PROVIDED ENTRIES —
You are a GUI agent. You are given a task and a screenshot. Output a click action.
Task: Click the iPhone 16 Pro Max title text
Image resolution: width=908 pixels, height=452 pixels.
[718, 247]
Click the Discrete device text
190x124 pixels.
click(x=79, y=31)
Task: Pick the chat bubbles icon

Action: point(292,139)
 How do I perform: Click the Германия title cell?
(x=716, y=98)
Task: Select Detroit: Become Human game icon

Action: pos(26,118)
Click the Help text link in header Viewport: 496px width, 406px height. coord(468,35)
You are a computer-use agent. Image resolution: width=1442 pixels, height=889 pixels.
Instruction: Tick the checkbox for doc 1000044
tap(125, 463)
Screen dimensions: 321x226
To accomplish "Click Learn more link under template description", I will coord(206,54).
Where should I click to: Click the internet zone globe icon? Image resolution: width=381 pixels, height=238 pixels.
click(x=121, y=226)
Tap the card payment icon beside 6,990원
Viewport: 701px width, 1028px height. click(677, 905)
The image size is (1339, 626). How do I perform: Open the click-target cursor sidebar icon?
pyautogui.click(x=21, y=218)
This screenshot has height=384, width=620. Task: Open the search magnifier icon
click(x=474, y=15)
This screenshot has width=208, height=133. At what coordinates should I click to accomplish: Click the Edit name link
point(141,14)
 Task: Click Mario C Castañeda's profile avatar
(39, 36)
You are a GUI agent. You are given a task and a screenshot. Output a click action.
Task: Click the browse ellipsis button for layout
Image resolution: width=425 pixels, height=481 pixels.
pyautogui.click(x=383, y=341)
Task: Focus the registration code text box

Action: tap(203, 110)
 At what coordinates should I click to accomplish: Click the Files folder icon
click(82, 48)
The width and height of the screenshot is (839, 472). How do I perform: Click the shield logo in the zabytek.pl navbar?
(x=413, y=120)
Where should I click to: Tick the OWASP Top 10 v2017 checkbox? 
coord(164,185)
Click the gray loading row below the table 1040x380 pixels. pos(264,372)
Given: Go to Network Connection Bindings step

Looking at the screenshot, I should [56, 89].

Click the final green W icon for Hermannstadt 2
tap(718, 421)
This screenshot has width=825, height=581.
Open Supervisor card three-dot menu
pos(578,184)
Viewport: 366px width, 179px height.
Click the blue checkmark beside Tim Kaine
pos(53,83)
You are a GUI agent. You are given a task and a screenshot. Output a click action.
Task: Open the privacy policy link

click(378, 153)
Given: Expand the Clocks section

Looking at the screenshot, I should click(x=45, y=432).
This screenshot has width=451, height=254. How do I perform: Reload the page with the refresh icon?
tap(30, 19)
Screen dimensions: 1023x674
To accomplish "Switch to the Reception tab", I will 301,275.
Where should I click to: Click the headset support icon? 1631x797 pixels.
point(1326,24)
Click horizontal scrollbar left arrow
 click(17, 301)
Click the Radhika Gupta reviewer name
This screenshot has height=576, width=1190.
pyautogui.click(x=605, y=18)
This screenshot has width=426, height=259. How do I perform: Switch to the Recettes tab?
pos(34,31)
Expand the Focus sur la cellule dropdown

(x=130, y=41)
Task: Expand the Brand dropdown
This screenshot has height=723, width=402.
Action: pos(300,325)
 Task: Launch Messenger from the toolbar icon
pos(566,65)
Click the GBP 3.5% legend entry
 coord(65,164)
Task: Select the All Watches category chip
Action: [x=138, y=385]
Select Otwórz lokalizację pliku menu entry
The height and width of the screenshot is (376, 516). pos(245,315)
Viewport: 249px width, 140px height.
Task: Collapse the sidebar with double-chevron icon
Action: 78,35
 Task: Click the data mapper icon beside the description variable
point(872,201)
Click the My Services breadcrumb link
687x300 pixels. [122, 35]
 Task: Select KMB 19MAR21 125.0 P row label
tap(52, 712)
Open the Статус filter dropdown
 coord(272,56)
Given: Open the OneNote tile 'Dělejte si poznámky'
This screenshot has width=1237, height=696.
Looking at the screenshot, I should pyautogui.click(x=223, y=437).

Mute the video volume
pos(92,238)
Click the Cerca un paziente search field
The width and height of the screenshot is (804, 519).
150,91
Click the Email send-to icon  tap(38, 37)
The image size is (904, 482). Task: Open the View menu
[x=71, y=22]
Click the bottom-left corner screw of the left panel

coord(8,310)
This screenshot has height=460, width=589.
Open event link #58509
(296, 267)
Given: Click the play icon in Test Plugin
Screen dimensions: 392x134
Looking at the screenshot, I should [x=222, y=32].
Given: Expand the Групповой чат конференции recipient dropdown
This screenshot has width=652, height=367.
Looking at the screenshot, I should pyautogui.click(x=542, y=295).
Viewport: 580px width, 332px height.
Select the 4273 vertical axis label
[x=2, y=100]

PROBLEM REQUIREMENTS — Wherever the word "will" appears in the listing above, copy the whole line.

EXPECTED OUTPUT —
To accomplish "Click Learn more link under template description", I will coord(206,54).
To accomplish "Switch to the Reception tab", I will 301,275.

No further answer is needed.